RECORDS SHOWN START

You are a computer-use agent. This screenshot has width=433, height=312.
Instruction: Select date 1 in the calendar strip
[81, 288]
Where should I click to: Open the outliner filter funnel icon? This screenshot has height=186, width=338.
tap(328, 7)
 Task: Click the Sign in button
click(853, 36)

RECORDS SHOWN END
RECORDS SHOWN START

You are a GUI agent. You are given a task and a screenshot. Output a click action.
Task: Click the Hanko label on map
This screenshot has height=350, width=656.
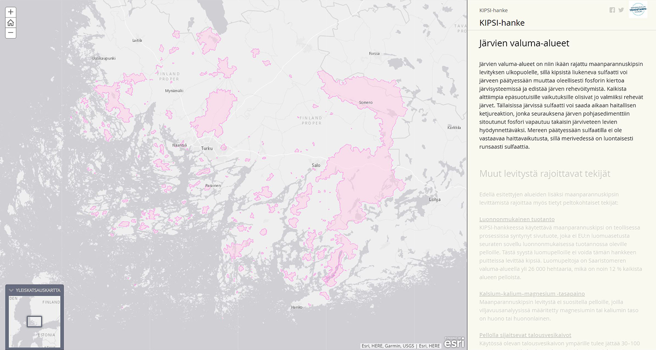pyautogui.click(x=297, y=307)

RECORDS SHOWN END
RECORDS SHOWN START

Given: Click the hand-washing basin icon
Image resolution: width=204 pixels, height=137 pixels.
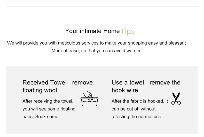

RECORDS SHOWN END

> PROBLEM DESCRIPTION: Using the material above, report each line where "agent" occurs.

> ANSWER TO THE EXERCISE:
You are a computer-use agent. This screenshot has width=433, height=312.
You are a GUI agent. You are given a task and a screenshot. Output a click action.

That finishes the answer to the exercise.